Figure 4. The expression levels of GhMCTP7/12/17 and GhKNAT1/2 are correlated with the average plant height (cm) of cotton varieties. (A) Comparison of plant height of eight allotetraploid cotton cultivars (G. hirsutun). The heights of plants are calculated when cotton bolls were opening. The cotton varieties are divided into two groups according to their plant heights. The varieties over 100cm in height or under 100cm are grouped and are shown in black bars or white bars, respectively. (B-F) Quantitative real-time PCR analysis of GhMCTP7 (B), GhMCTP12 (C), GhMCTP17 (D), GhKNAT1 (E), and GhKNAT2 (F) in main stem apex of different cotton species. The X-axis represents different upland cotton species, while the Y-axis represents gene relative expressions. Results were normalized against the expression level of GhUBI1. Error bars indicate SD of three biological replicates (^*p<0.05).

Virus-induced gene silencing is a powerful reverse genetic technology for quick functional characterizations of plant genes, which serves as an alternative to mutant collection or creating stable transgenic lines (Gao et al., 2013; Lange et al., 2013; McGarry et al., 2016). To further understand the biological functions of GhMCTPs in shoot development, we silenced the gene expression of GhMCTP7, GhMCTP12, and GhMCTP17 using TRV-based VIGS technique.
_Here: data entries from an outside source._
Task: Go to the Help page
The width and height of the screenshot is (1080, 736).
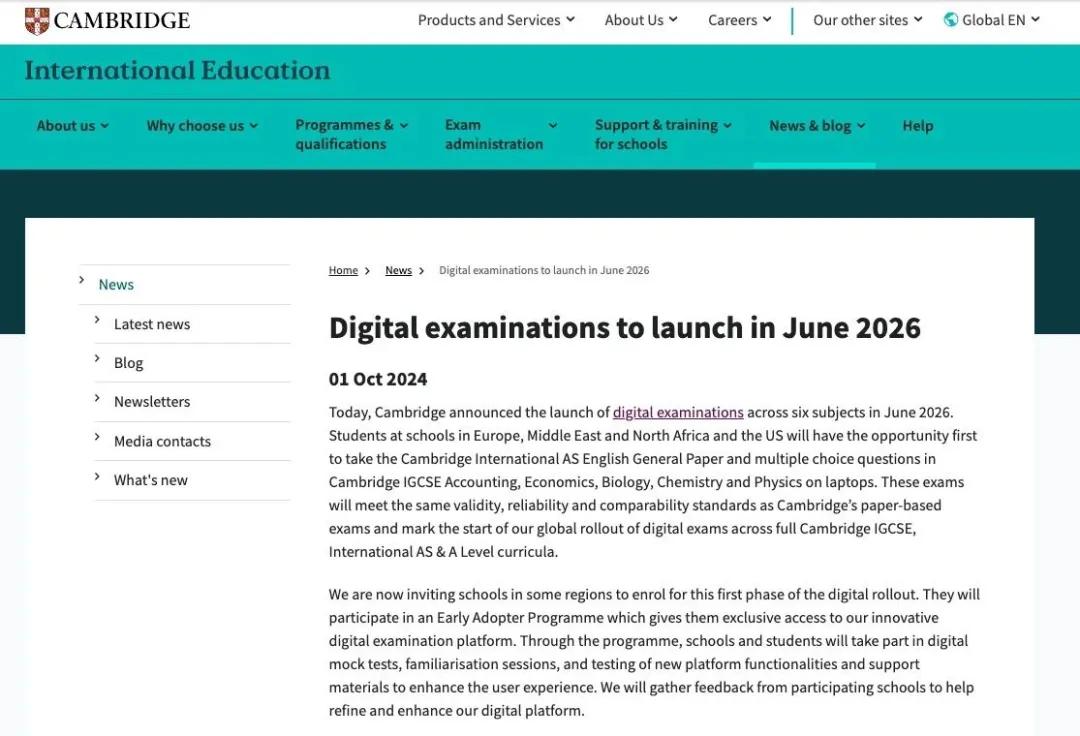Action: 917,126
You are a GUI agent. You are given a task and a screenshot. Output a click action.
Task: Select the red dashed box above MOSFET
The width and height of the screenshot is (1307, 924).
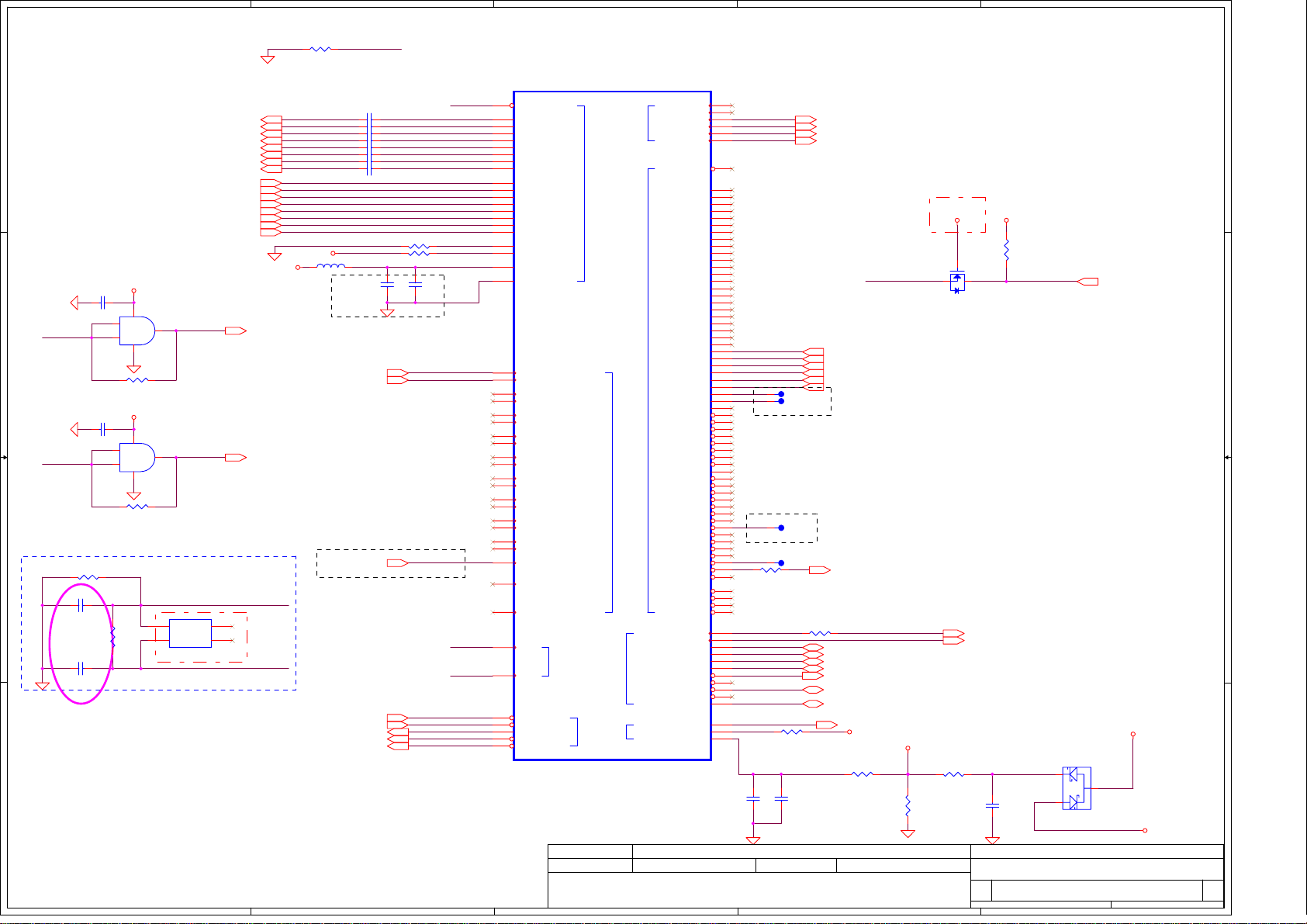[957, 199]
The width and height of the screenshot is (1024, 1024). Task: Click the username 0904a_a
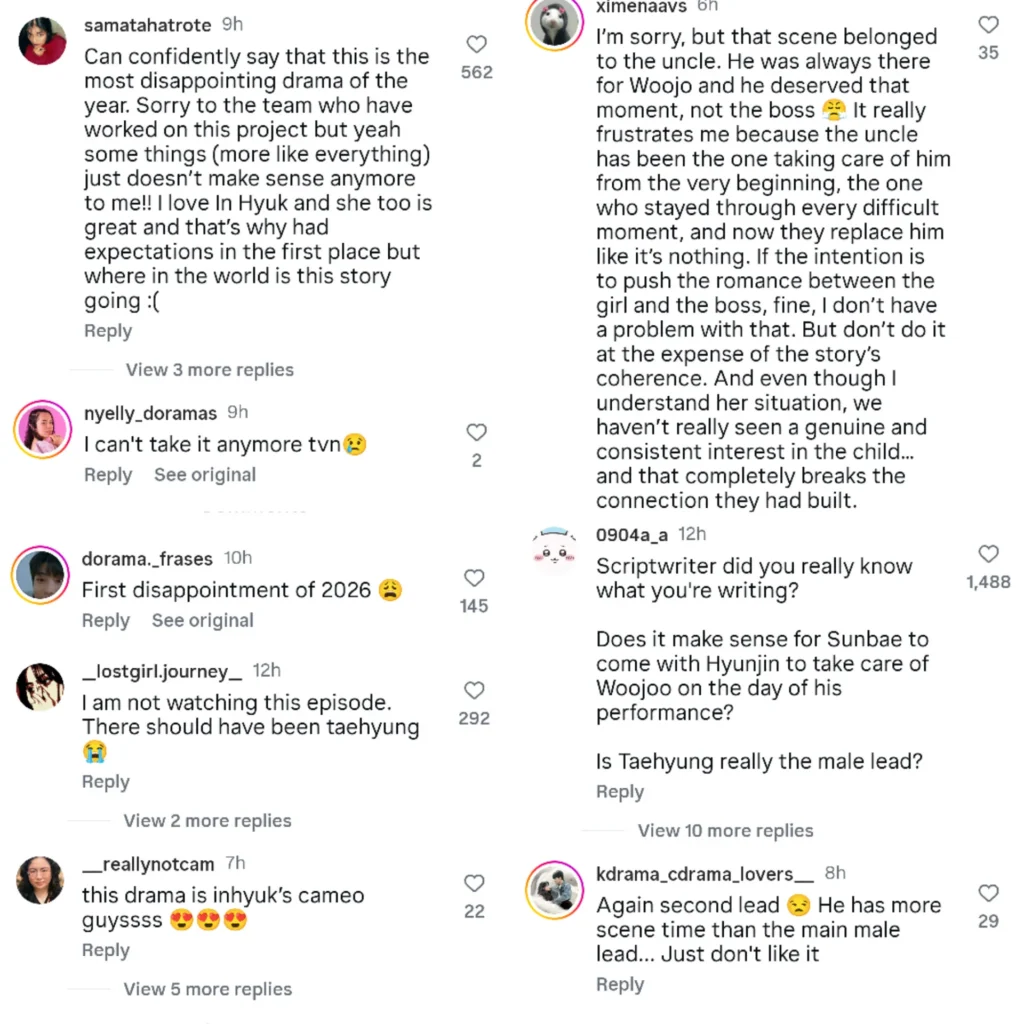(x=632, y=534)
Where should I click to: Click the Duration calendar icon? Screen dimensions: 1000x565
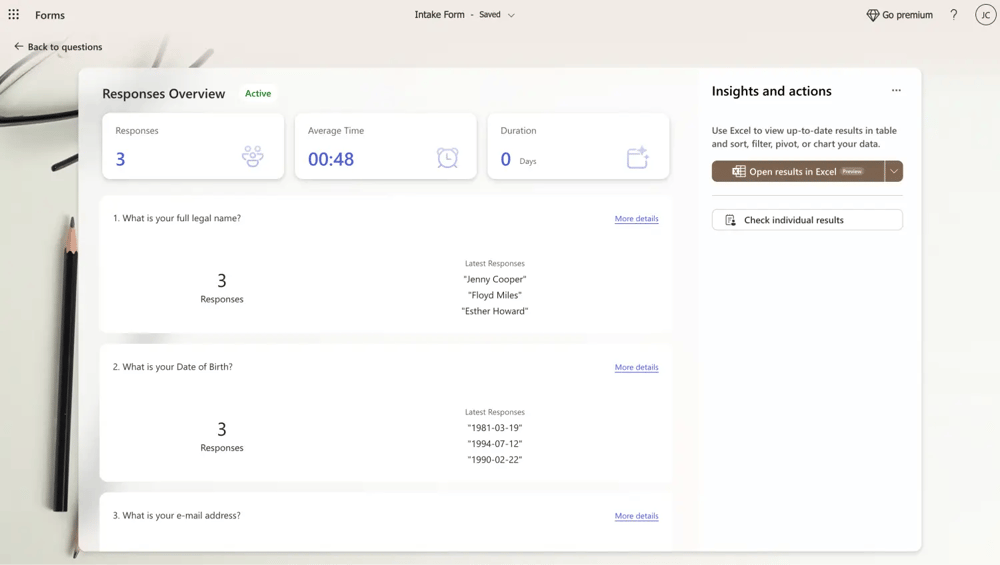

Real-time quantitative PCR assays showed that the expressions of GhMCTPs were downregulated in cotton main stem apex of TRV2:GhMCTP plants compared to negative control plants treated with TRV2:00 (Supplementary Figure 3); however, most of the VIGS-mediated gene silencing lines exhibited mild dwarf phenotype compared to those of negative control plants (Figures 5A–C). We reasoned that GhMCTP7, GhMCTP12, and GhMCTP17 might play a redundant role to regulate meristem development. Thus, we conducted a VIGS assay to simultaneously silence the expression of GhMCTP7, GhMCTP12, and GhMCTP17 (Supplementary Figure 3B). The resulting plants exhibited a dwarf phenotype, with down-curly leaves and occasionally shoot branching (Figure 5D; Supplementary Figure 4). Furthermore, the longitudinal sections showed that TRV2:GhMCTP7/12/17 plants had a narrow dome-shaped meristem, and the organs generated at the flanking of the meristems were also malformed and disordered positioned (Figures 5E–H). These results substantiate that GhMCTP7, GhMCTP12, and GhMCTP17 are essential for shoot meristem development.

FIGURE 5

Figure 5. Phenotypic analyses of TRV2:GhMCTPs plants. (A–C) Plant height comparison of 3–4 leaf stage TRV2:GhMCTP7 (A), TRV2:GhMCTP12 (B), and TRV2:GhMCTP17 (C) plants with TRV2:00 plants (negative control group). Scale bars=5cm. (D) Plant height comparison of four leaf stage TRV2:GhMCTP7/12/17 with TRV2:00 plants (upper panel). The lower panels show the magnified view of boxes indicated in the upper panel. Scale bars=5cm (top) and 1cm (bottom). (E–H) Median longitudinal section of main inflorescence shoot apices of TRV2:00 (E) and TRV2:GhMCTP7/12/17 (G) plants. Scale bars=1μm. (F,H) The magnified views of boxes are indicated in (G) and (H), respectively. Asterisks indicate main inflorescence meristems.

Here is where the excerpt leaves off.